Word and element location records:
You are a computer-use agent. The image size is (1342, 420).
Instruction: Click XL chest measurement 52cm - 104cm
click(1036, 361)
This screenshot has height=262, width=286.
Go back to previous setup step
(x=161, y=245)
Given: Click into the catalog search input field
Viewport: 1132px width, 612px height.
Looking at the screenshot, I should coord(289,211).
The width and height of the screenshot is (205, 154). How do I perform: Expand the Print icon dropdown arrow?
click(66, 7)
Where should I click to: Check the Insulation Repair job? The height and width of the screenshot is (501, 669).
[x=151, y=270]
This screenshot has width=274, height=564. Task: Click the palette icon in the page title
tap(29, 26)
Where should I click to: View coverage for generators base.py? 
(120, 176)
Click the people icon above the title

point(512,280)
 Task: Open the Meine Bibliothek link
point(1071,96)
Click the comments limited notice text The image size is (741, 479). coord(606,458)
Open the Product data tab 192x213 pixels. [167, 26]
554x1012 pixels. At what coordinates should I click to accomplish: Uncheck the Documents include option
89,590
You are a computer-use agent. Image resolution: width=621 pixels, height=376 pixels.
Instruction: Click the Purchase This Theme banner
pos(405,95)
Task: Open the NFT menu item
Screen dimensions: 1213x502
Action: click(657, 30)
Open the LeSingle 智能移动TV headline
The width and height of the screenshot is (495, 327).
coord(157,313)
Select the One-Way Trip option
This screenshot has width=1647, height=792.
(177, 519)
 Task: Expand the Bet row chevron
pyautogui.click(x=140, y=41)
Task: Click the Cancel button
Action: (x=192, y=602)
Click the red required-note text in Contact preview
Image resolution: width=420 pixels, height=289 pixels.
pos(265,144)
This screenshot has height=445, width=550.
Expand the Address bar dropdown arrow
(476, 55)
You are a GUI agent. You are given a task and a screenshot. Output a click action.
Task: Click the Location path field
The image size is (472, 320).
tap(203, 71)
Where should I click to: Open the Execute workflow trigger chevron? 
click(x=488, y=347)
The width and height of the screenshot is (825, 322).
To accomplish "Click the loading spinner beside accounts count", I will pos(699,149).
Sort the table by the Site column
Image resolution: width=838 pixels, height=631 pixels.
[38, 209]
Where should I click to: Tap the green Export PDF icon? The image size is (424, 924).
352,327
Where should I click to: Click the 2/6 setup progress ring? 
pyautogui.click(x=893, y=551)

--- INSTRUCTIONS TO FOLLOW ---
Copy out every one of the records above line for line, changing nothing.

--- RESULT ---
You are a computer-use agent. The image size is (1342, 420).
Instruction: Click XL chest measurement 52cm - 104cm
click(1036, 361)
This screenshot has height=262, width=286.
Go back to previous setup step
(x=161, y=245)
Given: Click into the catalog search input field
Viewport: 1132px width, 612px height.
Looking at the screenshot, I should coord(289,211).
The width and height of the screenshot is (205, 154). How do I perform: Expand the Print icon dropdown arrow?
click(66, 7)
Where should I click to: Check the Insulation Repair job? The height and width of the screenshot is (501, 669).
[x=151, y=270]
This screenshot has width=274, height=564. Task: Click the palette icon in the page title
tap(29, 26)
Where should I click to: View coverage for generators base.py? 
(120, 176)
Click the people icon above the title

point(512,280)
 Task: Open the Meine Bibliothek link
point(1071,96)
Click the comments limited notice text The image size is (741, 479). coord(606,458)
Open the Product data tab 192x213 pixels. [167, 26]
554x1012 pixels. At what coordinates should I click to accomplish: Uncheck the Documents include option
89,590
You are a computer-use agent. Image resolution: width=621 pixels, height=376 pixels.
Instruction: Click the Purchase This Theme banner
pos(405,95)
Task: Open the NFT menu item
Screen dimensions: 1213x502
Action: click(657, 30)
Open the LeSingle 智能移动TV headline
The width and height of the screenshot is (495, 327).
coord(157,313)
Select the One-Way Trip option
This screenshot has width=1647, height=792.
(177, 519)
 Task: Expand the Bet row chevron
pyautogui.click(x=140, y=41)
Task: Click the Cancel button
Action: (x=192, y=602)
Click the red required-note text in Contact preview
Image resolution: width=420 pixels, height=289 pixels.
pos(265,144)
This screenshot has height=445, width=550.
Expand the Address bar dropdown arrow
(476, 55)
You are a GUI agent. You are given a task and a screenshot. Output a click action.
Task: Click the Location path field
The image size is (472, 320).
tap(203, 71)
Where should I click to: Open the Execute workflow trigger chevron? 
click(x=488, y=347)
The width and height of the screenshot is (825, 322).
To accomplish "Click the loading spinner beside accounts count", I will pos(699,149).
Sort the table by the Site column
Image resolution: width=838 pixels, height=631 pixels.
[38, 209]
Where should I click to: Tap the green Export PDF icon? The image size is (424, 924).
352,327
Where should I click to: Click the 2/6 setup progress ring? 
pyautogui.click(x=893, y=551)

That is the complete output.